---- PROVIDED INFORMATION

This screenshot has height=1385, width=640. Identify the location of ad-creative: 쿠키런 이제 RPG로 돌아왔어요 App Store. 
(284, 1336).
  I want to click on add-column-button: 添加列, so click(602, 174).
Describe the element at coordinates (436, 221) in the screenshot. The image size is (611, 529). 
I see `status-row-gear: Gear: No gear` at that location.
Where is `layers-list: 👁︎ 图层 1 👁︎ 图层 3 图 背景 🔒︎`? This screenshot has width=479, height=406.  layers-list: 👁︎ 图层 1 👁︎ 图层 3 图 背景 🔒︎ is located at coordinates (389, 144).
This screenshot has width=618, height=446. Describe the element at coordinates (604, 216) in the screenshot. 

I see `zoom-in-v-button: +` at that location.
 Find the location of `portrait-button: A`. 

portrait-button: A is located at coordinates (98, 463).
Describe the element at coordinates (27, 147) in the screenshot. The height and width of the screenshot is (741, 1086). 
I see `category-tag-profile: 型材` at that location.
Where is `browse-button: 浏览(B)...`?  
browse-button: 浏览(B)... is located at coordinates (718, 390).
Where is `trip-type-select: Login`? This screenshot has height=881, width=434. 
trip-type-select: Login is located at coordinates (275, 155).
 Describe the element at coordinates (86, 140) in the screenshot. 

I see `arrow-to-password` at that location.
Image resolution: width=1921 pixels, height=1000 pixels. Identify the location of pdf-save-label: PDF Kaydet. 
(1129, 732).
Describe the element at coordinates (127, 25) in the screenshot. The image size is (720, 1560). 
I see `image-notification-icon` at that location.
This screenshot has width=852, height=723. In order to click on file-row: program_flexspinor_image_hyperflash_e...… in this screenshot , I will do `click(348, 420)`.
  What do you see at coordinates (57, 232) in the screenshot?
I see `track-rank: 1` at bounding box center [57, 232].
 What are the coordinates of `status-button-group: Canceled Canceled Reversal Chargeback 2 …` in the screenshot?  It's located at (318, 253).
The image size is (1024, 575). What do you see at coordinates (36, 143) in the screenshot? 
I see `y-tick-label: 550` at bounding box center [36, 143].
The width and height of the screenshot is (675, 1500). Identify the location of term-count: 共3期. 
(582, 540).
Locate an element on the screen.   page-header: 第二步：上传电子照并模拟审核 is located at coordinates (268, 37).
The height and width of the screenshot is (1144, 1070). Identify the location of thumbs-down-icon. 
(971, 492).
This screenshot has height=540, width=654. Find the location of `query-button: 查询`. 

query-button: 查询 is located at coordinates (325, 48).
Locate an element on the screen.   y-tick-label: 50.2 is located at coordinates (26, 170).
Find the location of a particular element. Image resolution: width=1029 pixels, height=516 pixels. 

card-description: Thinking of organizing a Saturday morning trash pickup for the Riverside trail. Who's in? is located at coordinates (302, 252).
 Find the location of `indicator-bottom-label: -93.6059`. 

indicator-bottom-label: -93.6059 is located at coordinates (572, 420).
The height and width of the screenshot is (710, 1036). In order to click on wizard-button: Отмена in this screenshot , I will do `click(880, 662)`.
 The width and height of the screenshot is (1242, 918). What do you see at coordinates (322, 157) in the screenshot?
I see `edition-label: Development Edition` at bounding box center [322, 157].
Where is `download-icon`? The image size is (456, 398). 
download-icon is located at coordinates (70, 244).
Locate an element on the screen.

--------

EXERCISE DIRECTIONS:
Rewrite the lines above as a Markdown table with the columns "Row" and "Line," numbering each row and leaving out blank lines.

RESPONSE:
| Row | Line |
|---|---|
| 1 | This screenshot has height=1385, width=640. Identify the location of ad-creative: 쿠키런 이제 RPG로 돌아왔어요 App Store.  |
| 2 | (284, 1336). |
| 3 |   I want to click on add-column-button: 添加列, so click(602, 174). |
| 4 | Describe the element at coordinates (436, 221) in the screenshot. The image size is (611, 529).  |
| 5 | I see `status-row-gear: Gear: No gear` at that location. |
| 6 | Where is `layers-list: 👁︎ 图层 1 👁︎ 图层 3 图 背景 🔒︎`? This screenshot has width=479, height=406.  layers-list: 👁︎ 图层 1 👁︎ 图层 3 图 背景 🔒︎ is located at coordinates (389, 144). |
| 7 | This screenshot has width=618, height=446. Describe the element at coordinates (604, 216) in the screenshot.  |
| 8 | I see `zoom-in-v-button: +` at that location. |
| 9 |  Find the location of `portrait-button: A`.  |
| 10 | portrait-button: A is located at coordinates (98, 463). |
| 11 | Describe the element at coordinates (27, 147) in the screenshot. The height and width of the screenshot is (741, 1086).  |
| 12 | I see `category-tag-profile: 型材` at that location. |
| 13 | Where is `browse-button: 浏览(B)...`?   |
| 14 | browse-button: 浏览(B)... is located at coordinates (718, 390). |
| 15 | Where is `trip-type-select: Login`? This screenshot has height=881, width=434.  |
| 16 | trip-type-select: Login is located at coordinates (275, 155). |
| 17 |  Describe the element at coordinates (86, 140) in the screenshot.  |
| 18 | I see `arrow-to-password` at that location. |
| 19 | Image resolution: width=1921 pixels, height=1000 pixels. Identify the location of pdf-save-label: PDF Kaydet.  |
| 20 | (1129, 732). |
| 21 | Describe the element at coordinates (127, 25) in the screenshot. The image size is (720, 1560).  |
| 22 | I see `image-notification-icon` at that location. |
| 23 | This screenshot has width=852, height=723. In order to click on file-row: program_flexspinor_image_hyperflash_e...… in this screenshot , I will do `click(348, 420)`. |
| 24 |   What do you see at coordinates (57, 232) in the screenshot? |
| 25 | I see `track-rank: 1` at bounding box center [57, 232]. |
| 26 |  What are the coordinates of `status-button-group: Canceled Canceled Reversal Chargeback 2 …` in the screenshot?  It's located at (318, 253). |
| 27 | The image size is (1024, 575). What do you see at coordinates (36, 143) in the screenshot?  |
| 28 | I see `y-tick-label: 550` at bounding box center [36, 143]. |
| 29 | The width and height of the screenshot is (675, 1500). Identify the location of term-count: 共3期.  |
| 30 | (582, 540). |
| 31 | Locate an element on the screen.   page-header: 第二步：上传电子照并模拟审核 is located at coordinates (268, 37). |
| 32 | The height and width of the screenshot is (1144, 1070). Identify the location of thumbs-down-icon.  |
| 33 | (971, 492). |
| 34 | This screenshot has height=540, width=654. Find the location of `query-button: 查询`.  |
| 35 | query-button: 查询 is located at coordinates (325, 48). |
| 36 | Locate an element on the screen.   y-tick-label: 50.2 is located at coordinates (26, 170). |
| 37 | Find the location of a particular element. Image resolution: width=1029 pixels, height=516 pixels.  |
| 38 | card-description: Thinking of organizing a Saturday morning trash pickup for the Riverside trail. Who's in? is located at coordinates (302, 252). |
| 39 |  Find the location of `indicator-bottom-label: -93.6059`.  |
| 40 | indicator-bottom-label: -93.6059 is located at coordinates (572, 420). |
| 41 | The height and width of the screenshot is (710, 1036). In order to click on wizard-button: Отмена in this screenshot , I will do `click(880, 662)`. |
| 42 |  The width and height of the screenshot is (1242, 918). What do you see at coordinates (322, 157) in the screenshot? |
| 43 | I see `edition-label: Development Edition` at bounding box center [322, 157]. |
| 44 | Where is `download-icon`? The image size is (456, 398).  |
| 45 | download-icon is located at coordinates (70, 244). |
| 46 | Locate an element on the screen. |